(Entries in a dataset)
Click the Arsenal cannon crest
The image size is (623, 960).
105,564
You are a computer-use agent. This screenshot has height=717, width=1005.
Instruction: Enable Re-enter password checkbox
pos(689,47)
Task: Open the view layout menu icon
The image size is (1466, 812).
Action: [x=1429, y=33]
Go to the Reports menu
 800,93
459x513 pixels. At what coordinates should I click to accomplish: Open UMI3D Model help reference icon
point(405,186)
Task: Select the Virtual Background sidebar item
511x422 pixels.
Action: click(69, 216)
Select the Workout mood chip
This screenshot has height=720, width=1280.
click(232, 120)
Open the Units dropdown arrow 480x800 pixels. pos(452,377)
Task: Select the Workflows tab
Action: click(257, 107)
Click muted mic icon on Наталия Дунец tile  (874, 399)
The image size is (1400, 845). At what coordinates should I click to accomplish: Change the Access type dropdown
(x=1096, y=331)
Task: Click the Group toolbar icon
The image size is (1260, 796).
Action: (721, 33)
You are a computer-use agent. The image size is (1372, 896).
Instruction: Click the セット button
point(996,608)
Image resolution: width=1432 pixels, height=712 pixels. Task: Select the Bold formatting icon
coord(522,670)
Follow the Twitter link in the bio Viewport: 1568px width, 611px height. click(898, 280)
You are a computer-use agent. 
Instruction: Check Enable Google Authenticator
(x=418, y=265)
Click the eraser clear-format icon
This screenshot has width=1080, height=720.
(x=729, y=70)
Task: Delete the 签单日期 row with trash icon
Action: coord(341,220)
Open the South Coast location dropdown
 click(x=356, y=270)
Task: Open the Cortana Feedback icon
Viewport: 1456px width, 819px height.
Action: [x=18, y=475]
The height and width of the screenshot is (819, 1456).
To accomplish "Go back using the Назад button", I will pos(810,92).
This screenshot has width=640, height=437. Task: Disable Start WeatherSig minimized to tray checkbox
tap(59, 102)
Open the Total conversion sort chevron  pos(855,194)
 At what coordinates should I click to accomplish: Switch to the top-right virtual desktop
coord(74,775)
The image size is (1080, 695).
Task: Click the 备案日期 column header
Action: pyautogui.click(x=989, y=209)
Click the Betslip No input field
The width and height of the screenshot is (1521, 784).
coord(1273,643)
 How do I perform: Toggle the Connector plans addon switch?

What is expected:
Duplicate the entries above, starting at the line containing "Follow the Twitter" and ending at the last entry.

Finished answer:
Follow the Twitter link in the bio Viewport: 1568px width, 611px height. click(898, 280)
You are a computer-use agent. 
Instruction: Check Enable Google Authenticator
(x=418, y=265)
Click the eraser clear-format icon
This screenshot has width=1080, height=720.
(x=729, y=70)
Task: Delete the 签单日期 row with trash icon
Action: coord(341,220)
Open the South Coast location dropdown
 click(x=356, y=270)
Task: Open the Cortana Feedback icon
Viewport: 1456px width, 819px height.
Action: [x=18, y=475]
The height and width of the screenshot is (819, 1456).
To accomplish "Go back using the Назад button", I will pos(810,92).
This screenshot has width=640, height=437. Task: Disable Start WeatherSig minimized to tray checkbox
tap(59, 102)
Open the Total conversion sort chevron  pos(855,194)
 At what coordinates should I click to accomplish: Switch to the top-right virtual desktop
coord(74,775)
The image size is (1080, 695).
Task: Click the 备案日期 column header
Action: pyautogui.click(x=989, y=209)
Click the Betslip No input field
The width and height of the screenshot is (1521, 784).
coord(1273,643)
 How do I perform: Toggle the Connector plans addon switch?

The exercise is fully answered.